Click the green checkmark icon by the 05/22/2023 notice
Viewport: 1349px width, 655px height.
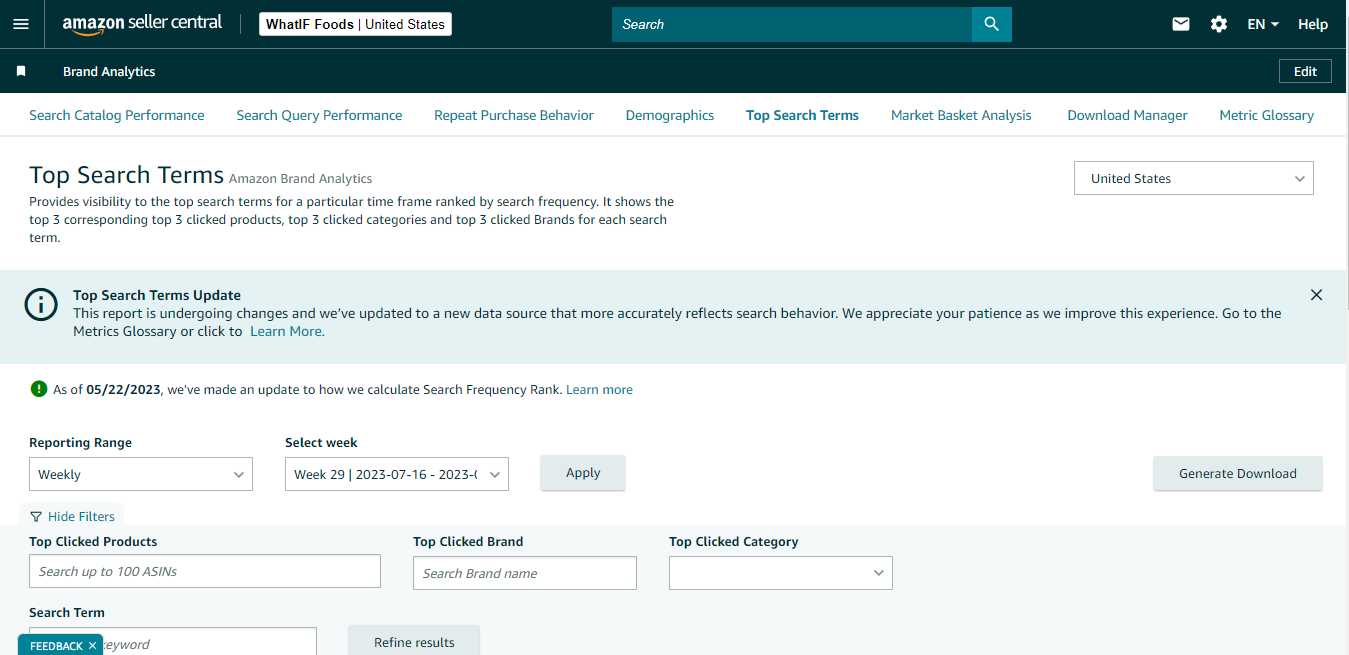pyautogui.click(x=37, y=389)
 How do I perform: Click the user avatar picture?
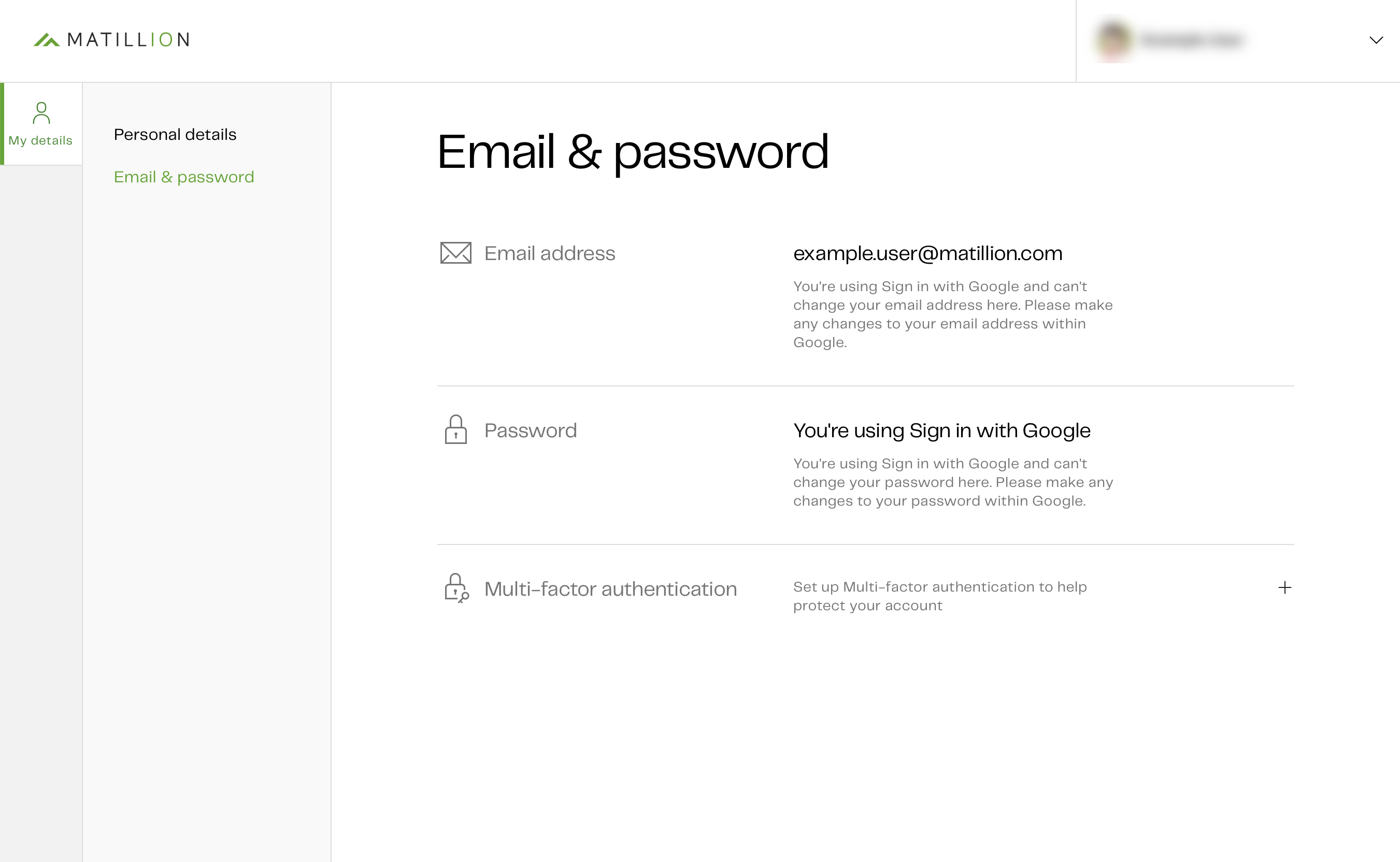(1113, 40)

What is required:
The data above must be given again in full and unaltered, minus its images.

Result of the task:
Click the green checkmark icon by the 05/22/2023 notice
Viewport: 1349px width, 655px height.
pyautogui.click(x=37, y=389)
 How do I perform: Click the user avatar picture?
(1113, 40)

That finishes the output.